Communiqué de presse Président Interco’ Outre-mer

Communiqué de presse

 

Communiqué Interco Outre-mer- 18032018

 

Depuis plusieurs semaines le département de Mayotte est frappé par d’importants mouvements de grève qui paralysent notre île, entraînant de sérieuses conséquences sociales et économiques ainsi que des violences urbaines lourdes pour la population.

Mayotte s’exprime dans la rue une fois de plus, la Guyane connaissait la même situation il y a un an. Les territoires de Guadeloupe, Martinique et de La Réunion n’ont pas été préservés non plus en 2009…….

Madame la Ministre des Outre-mer est venue à Mayotte et a négocié des mesures d’urgence qui ont été dès le lendemain rejetées par la population. Le mouvement nous démontre que la population n’admet plus que l’on décrète pour elle mais veut être étroitement associée aux propositions pour son territoire. Elle se sent responsable de l’avenir de notre île et de la jeunesse. La situation est encore bloquée et, il est temps, en ma qualité de Président d’Interco’ Outre-mer de prendre la parole et d’exprimer mes inquiétudes ainsi que celles de mes collègues ultramarins.

Interco Outre-mer a alerté à maintes reprises le Gouvernement et exprimé ses inquiétudes et le désarroi des territoires d’outre-mer sur diverses problématiques. Mon prédécesseur Eugène LARCHER, et les autres avant lui, estiment depuis toujours que les spécificités de nos territoires méritent une attention particulière et que l’insularité nécessite des mesures concrètes et rapides sous peine d’explosion sociale. Je les rejoins dans cette analyse et le mouvement que connaît Mayotte aujourd’hui n’est que la conséquence directe d’une inaction qui n’a que trop longtemps perdurée.

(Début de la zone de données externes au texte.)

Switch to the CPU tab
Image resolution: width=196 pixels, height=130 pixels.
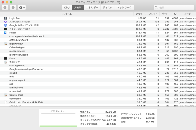[67, 8]
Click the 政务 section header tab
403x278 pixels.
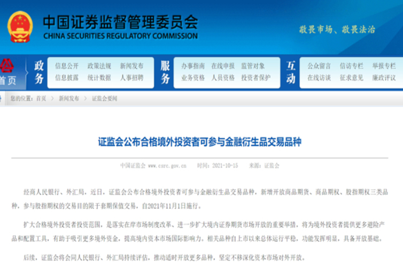39,72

Le gouvernement actuel, les parlementaires, les élus que nous sommes et nos populations connaissons les difficultés de nos territoires. Elles sont multiples et spécifiques à chacun mais elles se retrouvent en ce sens que l’éloignement de la métropole ne fait que les aggraver et que les moyens mis à disposition, qu’ils soient matériels, financiers et d’ingénierie sont sous-estimés.

Le chômage touche fortement l’ensemble de nos territoires et la formation de nos jeunes ultramarins est inadaptée, l’insécurité et les violences sociales sont prégnantes en Guyane et à Mayotte du fait d’une immigration non contrôlée.

Tous nos territoires sont touchés de près ou de loin par des phénomènes climatiques dangereux de plus en plus fréquents à l’instar de La Réunion qui a connu ces derniers temps des fortes pluies paralysant l’île, de l’ouragan Maria en septembre 2017 aux Antilles faisant de lourds dégâts humains et matériels… La nature elle aussi se trouve être pour certains de nos territoires une véritable problématique trop peu considérée, à l’instar du phénomène des sargasses véritable fléau pour mes collègues antillais ou encore du phénomène d’érosion du trait de côte que tous nos territoires subissent, … Des infrastructures désuètes ou pas assez nombreuses, des territoires auxquels on applique des normes nationales et européennes inadaptées au positionnement géographique et à l’ultra-périphéricité…. Il est impossible d’évoquer toutes les problématiques sociales, économiques, urbaines, environnementales etc… auxquelles sont confrontées nos territoires mais nous les connaissons toutes !

La question qui se pose désormais est de savoir si nos populations ultramarines sont obligées de descendre dans la rue pour faire entendre leur voix ? Y-a-t-il un espoir pour que des décisions franches et concrètes soient prises en compte afin d’améliorer les conditions de vie de nos concitoyens ?

D’abondants constats et études ont été sont réalisés et ce depuis de nombreuses années. La concertation a elle aussi eu lieu. Les Assises des Outre-mer actuellement en cours en sont un nouvel exemple…

Aujourd’hui ce n’est pas de constat dont nous avons besoin, mais d’actions. Les plaies sont diagnostiquées depuis des décennies et il est temps aujourd’hui de les panser. Cela ne saurait se faire qu’avec des mesures concrètes nécessitant un plan d’actions élaboré en concertation, discuté et approuvé par nos territoires et réalisable dans des délais convenables ainsi que la détermination et le déblocage rapide des financements correspondants.

Arrêtons le pansement pour l’apaisement et agissons avec ambition pour un avenir durable. C’est le devenir de nos territoires qui est en jeu et le bien-être de nos concitoyens ultramarins.

Interco’outre-mer prendra toute sa place dans le débat et est disposée à participer à tout groupe de travail ou commission pour rechercher des solutions pérennes de développement de nos territoires.